La ciencia infusa Por Ignacio Pablo Rico

Los minutos iniciales del segundo de los largometrajes que integran los «Cuentos de las cuatro estaciones» nos brindan una paradoja, una ironía y una sorpresa.

La paradoja: que ese desplazamiento de la cámara a través del mar y del cielo que abre Cuento de invierno corresponda al estío, como así lo hacen los minutos subsiguientes. Felicie y Charles, la pareja que protagoniza esta evocativa secuencia, pescan desde una barca, cocinan juntos lo capturado, y se pasean, con una desnudez de resonancias edénicas, por la orilla.
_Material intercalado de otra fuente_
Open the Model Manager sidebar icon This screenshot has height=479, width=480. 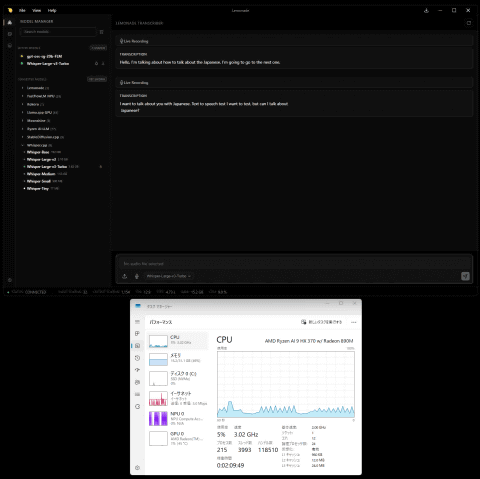[10, 22]
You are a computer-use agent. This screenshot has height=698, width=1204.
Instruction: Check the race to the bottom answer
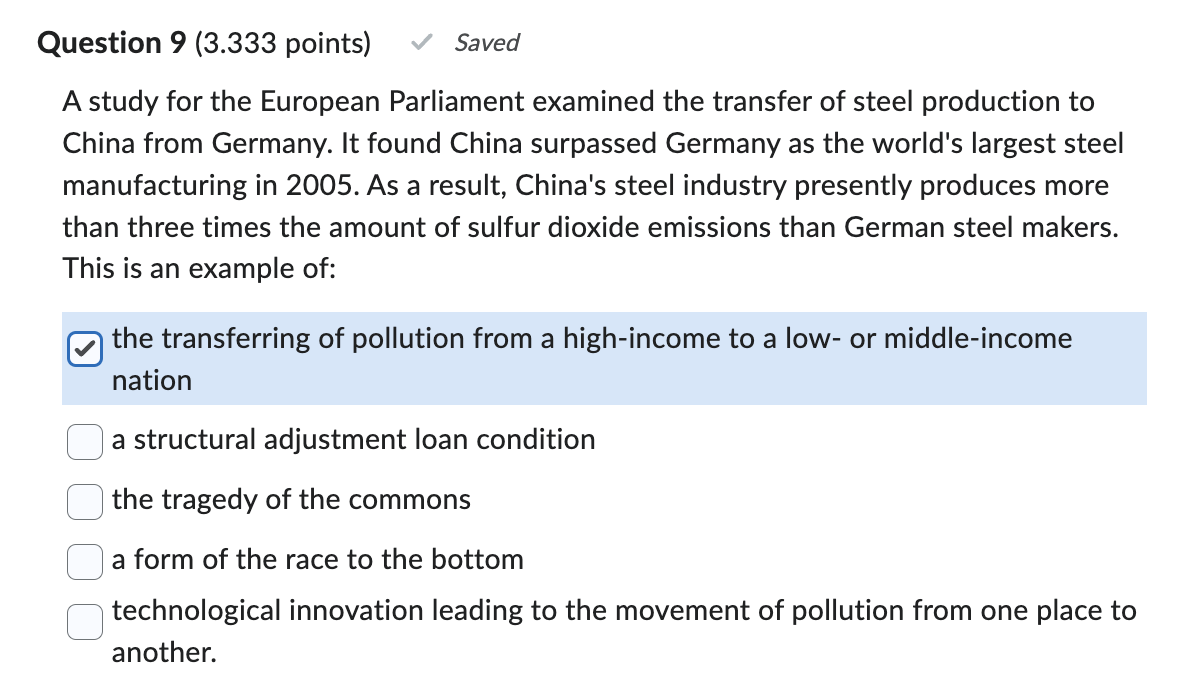click(x=85, y=561)
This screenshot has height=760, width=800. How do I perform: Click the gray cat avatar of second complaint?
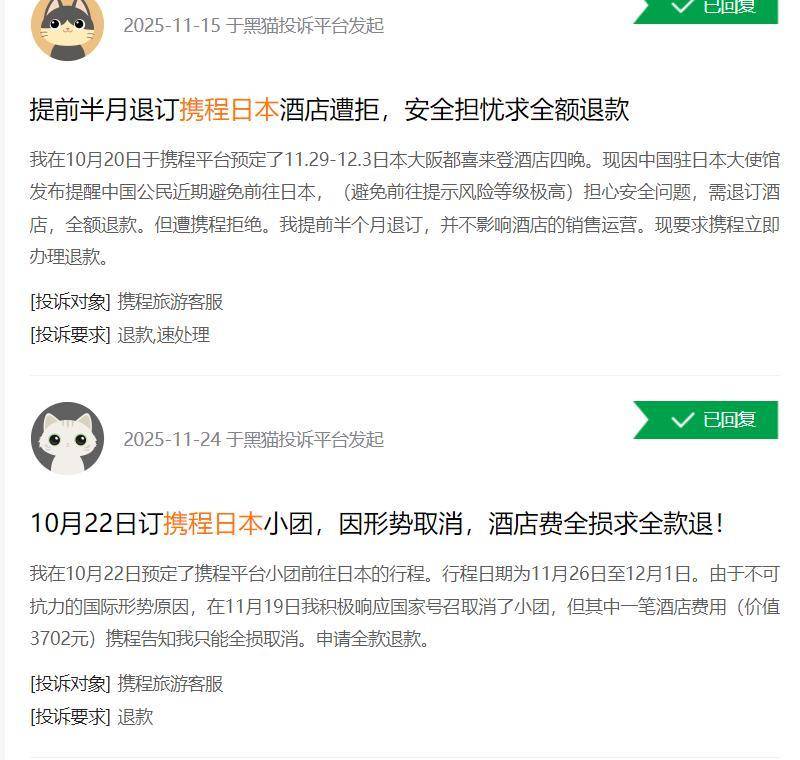coord(67,439)
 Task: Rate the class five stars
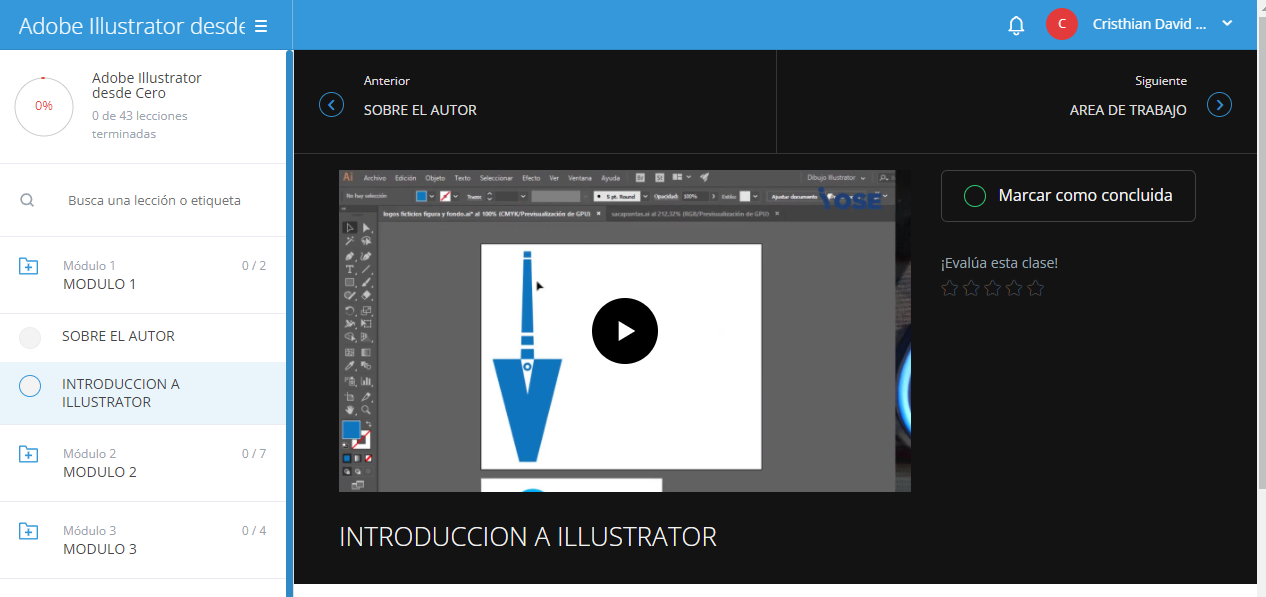pyautogui.click(x=1035, y=289)
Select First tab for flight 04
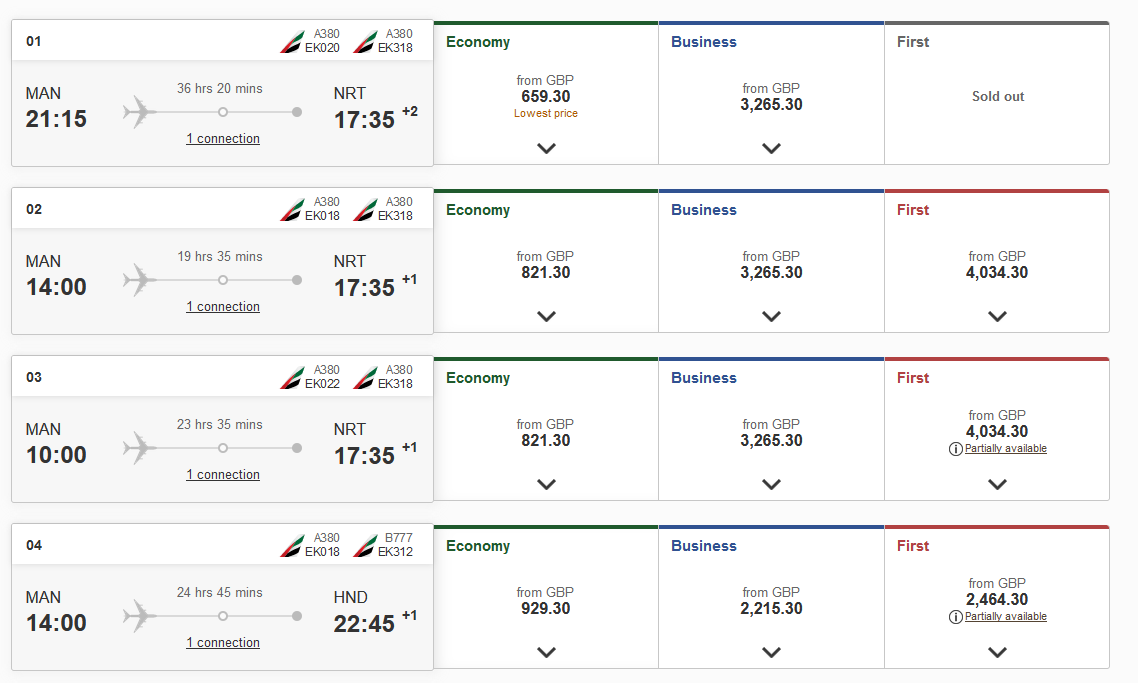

La ironía: que este sea el único de los filmes de Rohmer —pese a que Pauline en la playa (Pauline à la plage, 1983) y El rayo verde (Le rayon vert, 1986) admitan matices en este sentido— donde el verano está cargado de una gran relevancia para los personajes. A menudo, en su cine —de La coleccionista (La collectionneuse, 1967) a Cuento de verano (Conte d’été, 1996) el verano se ha manifestado a modo de interludio vital cargado de oportunidades perdidas y condenado a su apreciación retrospectiva. De hecho, unos intertítulos —«cinco años después»— nos revelarán que este montaje de planos breves, invocación de los gestos que han dado forma al romance, son parte de un tiempo pasado. A menudo, es solo así, en el ensueño o en los relatos imaginados, como las heroínas de Rohmer son capaces de abrazarse a lo vivido. Mientras tanto, casi siempre son felices sin saberlo o sin reconocerlo.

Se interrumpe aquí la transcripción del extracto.